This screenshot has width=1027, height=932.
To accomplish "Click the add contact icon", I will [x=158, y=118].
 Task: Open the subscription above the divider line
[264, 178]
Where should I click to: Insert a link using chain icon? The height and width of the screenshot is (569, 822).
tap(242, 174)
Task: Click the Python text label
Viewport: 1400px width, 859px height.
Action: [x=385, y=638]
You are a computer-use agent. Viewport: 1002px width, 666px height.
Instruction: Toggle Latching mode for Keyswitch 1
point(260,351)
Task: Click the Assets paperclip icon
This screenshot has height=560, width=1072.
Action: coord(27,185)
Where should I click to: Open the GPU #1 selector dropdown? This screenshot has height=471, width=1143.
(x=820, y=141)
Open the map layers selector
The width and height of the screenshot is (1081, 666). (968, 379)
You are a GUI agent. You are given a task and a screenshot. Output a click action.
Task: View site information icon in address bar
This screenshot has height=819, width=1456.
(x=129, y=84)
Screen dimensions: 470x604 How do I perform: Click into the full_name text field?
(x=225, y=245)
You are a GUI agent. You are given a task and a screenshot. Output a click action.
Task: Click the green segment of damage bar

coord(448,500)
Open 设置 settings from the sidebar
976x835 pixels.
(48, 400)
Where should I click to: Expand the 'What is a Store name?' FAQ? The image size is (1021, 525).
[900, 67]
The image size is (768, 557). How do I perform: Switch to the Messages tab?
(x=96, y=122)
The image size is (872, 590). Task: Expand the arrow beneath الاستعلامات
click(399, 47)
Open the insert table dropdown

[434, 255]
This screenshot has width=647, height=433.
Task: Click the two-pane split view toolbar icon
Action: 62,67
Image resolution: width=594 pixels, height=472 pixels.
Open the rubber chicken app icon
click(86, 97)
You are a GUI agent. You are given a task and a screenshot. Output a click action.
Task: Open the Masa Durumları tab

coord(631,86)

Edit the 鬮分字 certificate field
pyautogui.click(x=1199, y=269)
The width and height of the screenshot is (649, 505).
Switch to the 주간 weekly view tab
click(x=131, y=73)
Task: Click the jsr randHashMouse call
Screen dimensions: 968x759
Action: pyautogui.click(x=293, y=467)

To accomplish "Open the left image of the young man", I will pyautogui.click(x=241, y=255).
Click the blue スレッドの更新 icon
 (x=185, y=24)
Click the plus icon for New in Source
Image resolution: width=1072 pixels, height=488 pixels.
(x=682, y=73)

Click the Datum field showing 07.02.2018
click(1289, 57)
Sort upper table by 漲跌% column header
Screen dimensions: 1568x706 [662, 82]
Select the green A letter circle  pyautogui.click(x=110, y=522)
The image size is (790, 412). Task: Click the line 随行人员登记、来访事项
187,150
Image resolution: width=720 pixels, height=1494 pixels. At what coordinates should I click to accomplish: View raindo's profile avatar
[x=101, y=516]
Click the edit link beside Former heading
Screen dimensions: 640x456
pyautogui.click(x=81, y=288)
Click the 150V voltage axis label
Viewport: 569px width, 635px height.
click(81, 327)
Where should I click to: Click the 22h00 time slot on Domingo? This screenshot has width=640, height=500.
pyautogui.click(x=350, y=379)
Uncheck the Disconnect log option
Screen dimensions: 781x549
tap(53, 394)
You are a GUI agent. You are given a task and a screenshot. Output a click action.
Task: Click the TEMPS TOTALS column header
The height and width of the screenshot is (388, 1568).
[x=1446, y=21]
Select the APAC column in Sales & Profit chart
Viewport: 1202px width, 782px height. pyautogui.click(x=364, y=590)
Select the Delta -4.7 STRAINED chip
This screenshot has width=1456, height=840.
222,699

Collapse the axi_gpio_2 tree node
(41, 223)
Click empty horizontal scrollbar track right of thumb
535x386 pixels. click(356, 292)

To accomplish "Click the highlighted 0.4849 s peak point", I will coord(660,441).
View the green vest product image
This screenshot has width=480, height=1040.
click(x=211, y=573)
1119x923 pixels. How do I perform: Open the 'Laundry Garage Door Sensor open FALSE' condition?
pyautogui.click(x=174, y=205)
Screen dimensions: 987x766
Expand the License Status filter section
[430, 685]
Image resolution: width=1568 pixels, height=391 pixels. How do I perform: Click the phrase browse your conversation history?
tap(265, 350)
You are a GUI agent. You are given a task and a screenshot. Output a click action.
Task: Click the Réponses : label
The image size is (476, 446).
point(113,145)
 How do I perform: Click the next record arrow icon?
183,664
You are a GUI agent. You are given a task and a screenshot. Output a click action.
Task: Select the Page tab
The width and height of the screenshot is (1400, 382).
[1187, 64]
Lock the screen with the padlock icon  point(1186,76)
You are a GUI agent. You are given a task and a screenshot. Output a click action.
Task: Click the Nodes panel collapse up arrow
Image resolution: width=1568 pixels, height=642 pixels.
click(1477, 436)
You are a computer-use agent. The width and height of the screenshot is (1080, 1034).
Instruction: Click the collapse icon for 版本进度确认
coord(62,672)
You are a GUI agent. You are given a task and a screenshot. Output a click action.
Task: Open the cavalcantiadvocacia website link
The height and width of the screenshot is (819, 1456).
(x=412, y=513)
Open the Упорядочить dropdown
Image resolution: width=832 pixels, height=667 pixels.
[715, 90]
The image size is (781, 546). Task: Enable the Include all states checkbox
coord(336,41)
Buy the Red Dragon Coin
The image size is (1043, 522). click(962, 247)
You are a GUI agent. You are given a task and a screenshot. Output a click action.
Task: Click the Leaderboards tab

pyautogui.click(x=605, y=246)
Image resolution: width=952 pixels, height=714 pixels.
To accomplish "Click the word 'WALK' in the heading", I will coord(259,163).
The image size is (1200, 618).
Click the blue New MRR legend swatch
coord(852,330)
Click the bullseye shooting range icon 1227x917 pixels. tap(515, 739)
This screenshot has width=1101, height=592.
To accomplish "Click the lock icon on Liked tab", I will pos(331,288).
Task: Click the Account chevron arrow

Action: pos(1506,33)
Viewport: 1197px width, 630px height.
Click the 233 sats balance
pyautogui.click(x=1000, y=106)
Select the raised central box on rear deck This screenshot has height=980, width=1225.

## Your goal
Once the records are read, print each of them exactly as written.

## Exercise solution
This screenshot has width=1027, height=932.
To accomplish "Click the add contact icon", I will [x=158, y=118].
 Task: Open the subscription above the divider line
[264, 178]
Where should I click to: Insert a link using chain icon? The height and width of the screenshot is (569, 822).
tap(242, 174)
Task: Click the Python text label
Viewport: 1400px width, 859px height.
Action: [x=385, y=638]
You are a computer-use agent. Viewport: 1002px width, 666px height.
Instruction: Toggle Latching mode for Keyswitch 1
point(260,351)
Task: Click the Assets paperclip icon
This screenshot has height=560, width=1072.
Action: coord(27,185)
Where should I click to: Open the GPU #1 selector dropdown? This screenshot has height=471, width=1143.
(x=820, y=141)
Open the map layers selector
The width and height of the screenshot is (1081, 666). (968, 379)
You are a GUI agent. You are given a task and a screenshot. Output a click action.
Task: View site information icon in address bar
This screenshot has height=819, width=1456.
(x=129, y=84)
Screen dimensions: 470x604 How do I perform: Click into the full_name text field?
(x=225, y=245)
You are a GUI agent. You are given a task and a screenshot. Output a click action.
Task: Click the green segment of damage bar

coord(448,500)
Open 设置 settings from the sidebar
976x835 pixels.
(48, 400)
Where should I click to: Expand the 'What is a Store name?' FAQ? The image size is (1021, 525).
[900, 67]
The image size is (768, 557). How do I perform: Switch to the Messages tab?
(x=96, y=122)
The image size is (872, 590). Task: Expand the arrow beneath الاستعلامات
click(399, 47)
Open the insert table dropdown

[434, 255]
This screenshot has width=647, height=433.
Task: Click the two-pane split view toolbar icon
Action: 62,67
Image resolution: width=594 pixels, height=472 pixels.
Open the rubber chicken app icon
click(86, 97)
You are a GUI agent. You are given a task and a screenshot. Output a click action.
Task: Open the Masa Durumları tab

coord(631,86)

Edit the 鬮分字 certificate field
pyautogui.click(x=1199, y=269)
The width and height of the screenshot is (649, 505).
Switch to the 주간 weekly view tab
click(x=131, y=73)
Task: Click the jsr randHashMouse call
Screen dimensions: 968x759
Action: pyautogui.click(x=293, y=467)

To accomplish "Open the left image of the young man", I will pyautogui.click(x=241, y=255).
Click the blue スレッドの更新 icon
 (x=185, y=24)
Click the plus icon for New in Source
Image resolution: width=1072 pixels, height=488 pixels.
(x=682, y=73)

Click the Datum field showing 07.02.2018
click(1289, 57)
Sort upper table by 漲跌% column header
Screen dimensions: 1568x706 [662, 82]
Select the green A letter circle  pyautogui.click(x=110, y=522)
The image size is (790, 412). Task: Click the line 随行人员登记、来访事项
187,150
Image resolution: width=720 pixels, height=1494 pixels. At what coordinates should I click to accomplish: View raindo's profile avatar
[x=101, y=516]
Click the edit link beside Former heading
Screen dimensions: 640x456
pyautogui.click(x=81, y=288)
Click the 150V voltage axis label
Viewport: 569px width, 635px height.
click(81, 327)
Where should I click to: Click the 22h00 time slot on Domingo? This screenshot has width=640, height=500.
pyautogui.click(x=350, y=379)
Uncheck the Disconnect log option
Screen dimensions: 781x549
tap(53, 394)
You are a GUI agent. You are given a task and a screenshot. Output a click action.
Task: Click the TEMPS TOTALS column header
The height and width of the screenshot is (388, 1568).
[x=1446, y=21]
Select the APAC column in Sales & Profit chart
Viewport: 1202px width, 782px height. pyautogui.click(x=364, y=590)
Select the Delta -4.7 STRAINED chip
This screenshot has width=1456, height=840.
222,699

Collapse the axi_gpio_2 tree node
(41, 223)
Click empty horizontal scrollbar track right of thumb
535x386 pixels. click(356, 292)

To accomplish "Click the highlighted 0.4849 s peak point", I will coord(660,441).
View the green vest product image
This screenshot has width=480, height=1040.
click(x=211, y=573)
1119x923 pixels. How do I perform: Open the 'Laundry Garage Door Sensor open FALSE' condition?
pyautogui.click(x=174, y=205)
Screen dimensions: 987x766
Expand the License Status filter section
[430, 685]
Image resolution: width=1568 pixels, height=391 pixels. How do I perform: Click the phrase browse your conversation history?
tap(265, 350)
You are a GUI agent. You are given a task and a screenshot. Output a click action.
Task: Click the Réponses : label
The image size is (476, 446).
point(113,145)
 How do I perform: Click the next record arrow icon?
183,664
You are a GUI agent. You are given a task and a screenshot. Output a click action.
Task: Select the Page tab
The width and height of the screenshot is (1400, 382).
[1187, 64]
Lock the screen with the padlock icon  point(1186,76)
You are a GUI agent. You are given a task and a screenshot. Output a click action.
Task: Click the Nodes panel collapse up arrow
Image resolution: width=1568 pixels, height=642 pixels.
click(1477, 436)
You are a computer-use agent. The width and height of the screenshot is (1080, 1034).
Instruction: Click the collapse icon for 版本进度确认
coord(62,672)
You are a GUI agent. You are given a task and a screenshot. Output a click action.
Task: Open the cavalcantiadvocacia website link
The height and width of the screenshot is (819, 1456).
(x=412, y=513)
Open the Упорядочить dropdown
Image resolution: width=832 pixels, height=667 pixels.
[715, 90]
The image size is (781, 546). Task: Enable the Include all states checkbox
coord(336,41)
Buy the Red Dragon Coin
The image size is (1043, 522). click(962, 247)
You are a GUI agent. You are given a task and a screenshot. Output a click action.
Task: Click the Leaderboards tab

pyautogui.click(x=605, y=246)
Image resolution: width=952 pixels, height=714 pixels.
To accomplish "Click the word 'WALK' in the heading", I will coord(259,163).
The image size is (1200, 618).
Click the blue New MRR legend swatch
coord(852,330)
Click the bullseye shooting range icon 1227x917 pixels. tap(515, 739)
This screenshot has width=1101, height=592.
To accomplish "Click the lock icon on Liked tab", I will pos(331,288).
Task: Click the Account chevron arrow

Action: pos(1506,33)
Viewport: 1197px width, 630px height.
Click the 233 sats balance
pyautogui.click(x=1000, y=106)
Select the raised central box on rear deck This screenshot has height=980, width=1225.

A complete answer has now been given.